**AIM OF THE EXERCISE:** With all images left out, restate the records below exactly as written.

**RECORDED DATA:**
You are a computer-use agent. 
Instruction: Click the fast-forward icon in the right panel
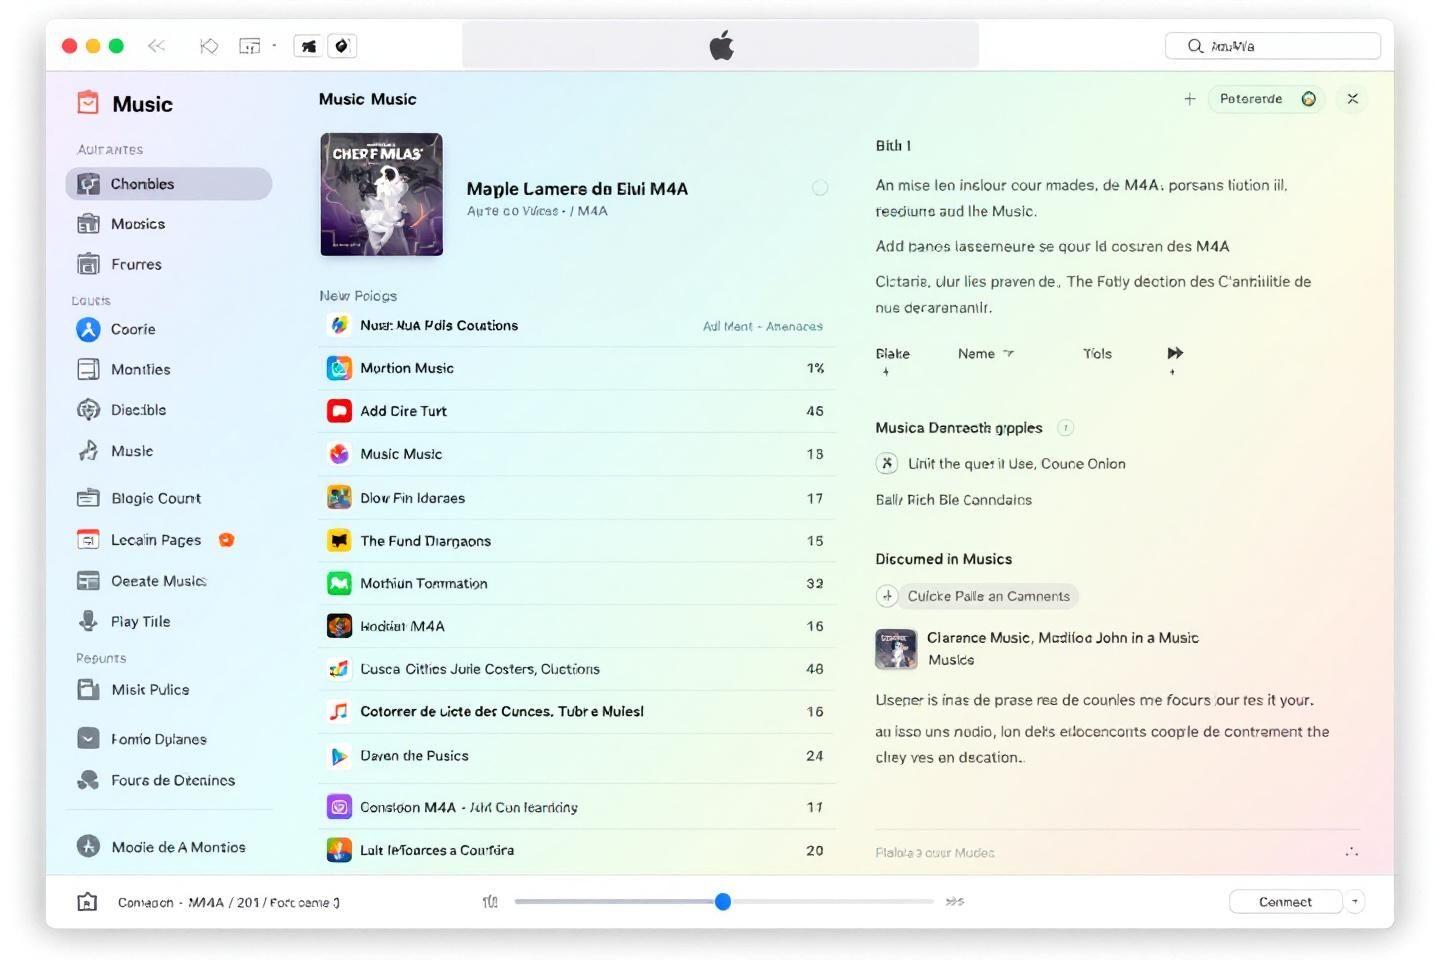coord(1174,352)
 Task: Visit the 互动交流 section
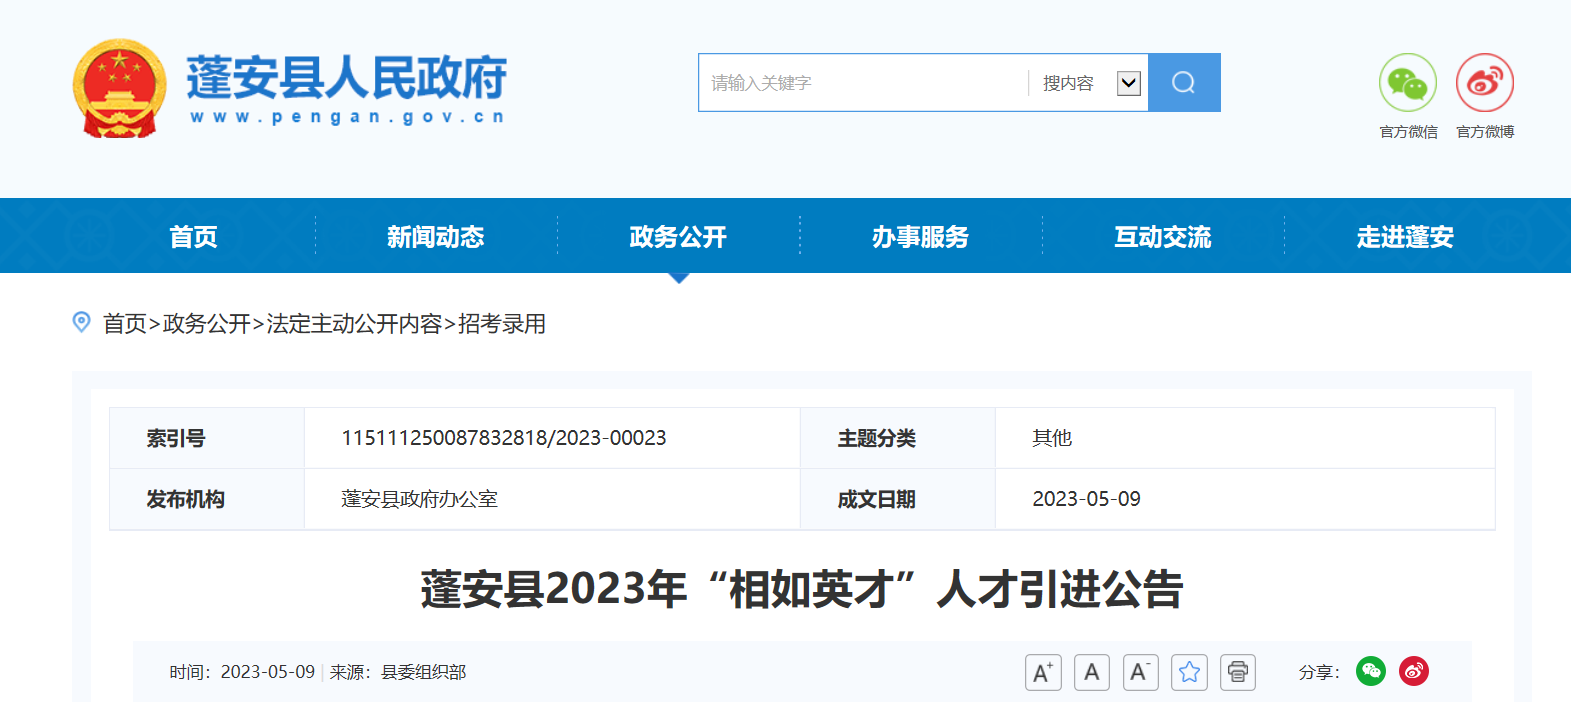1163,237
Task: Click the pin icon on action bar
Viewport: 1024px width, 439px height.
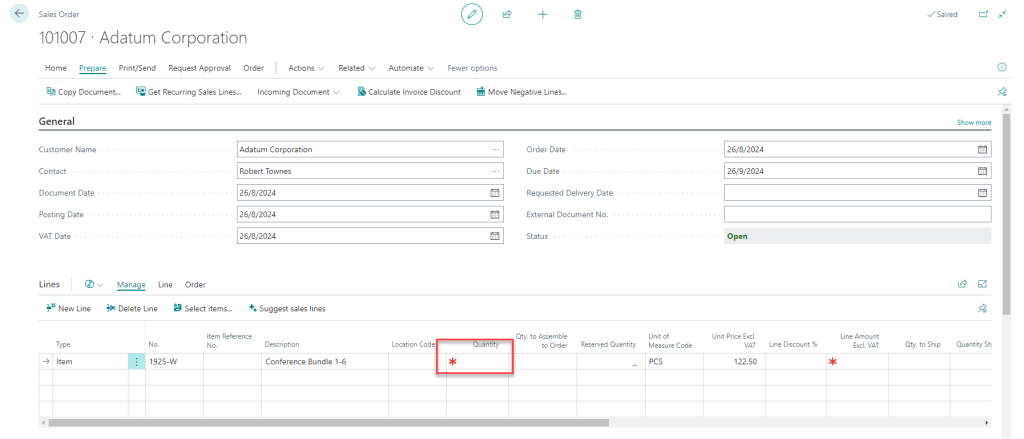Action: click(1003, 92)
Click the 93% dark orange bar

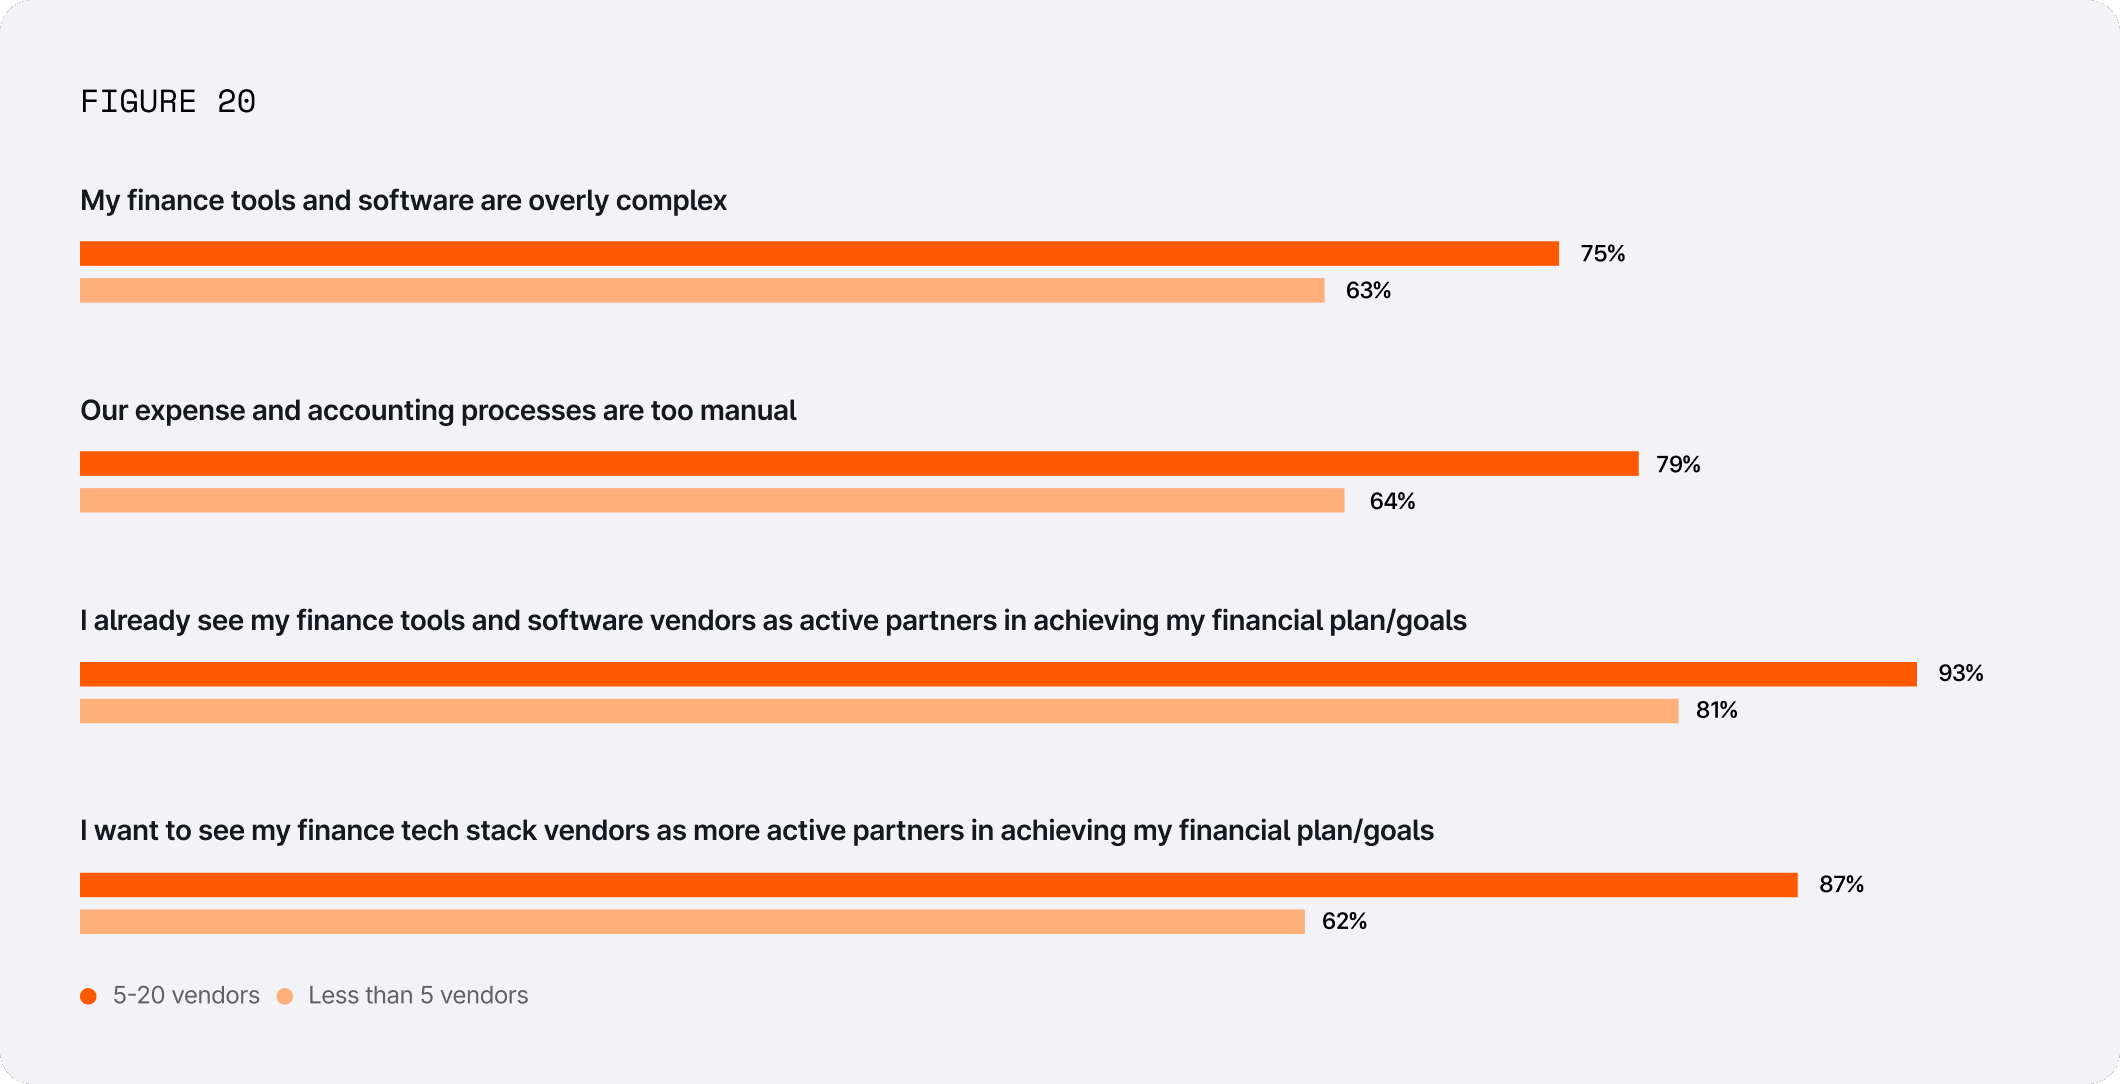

**RESULT:**
You are a computer-use agent. 
Instruction: Click the fast-forward icon in the right panel
coord(1174,352)
 Task: Visit the 互动交流 section
1163,237
Task: Click the pin icon on action bar
Viewport: 1024px width, 439px height.
Action: click(1003, 92)
Click the 93% dark orange bar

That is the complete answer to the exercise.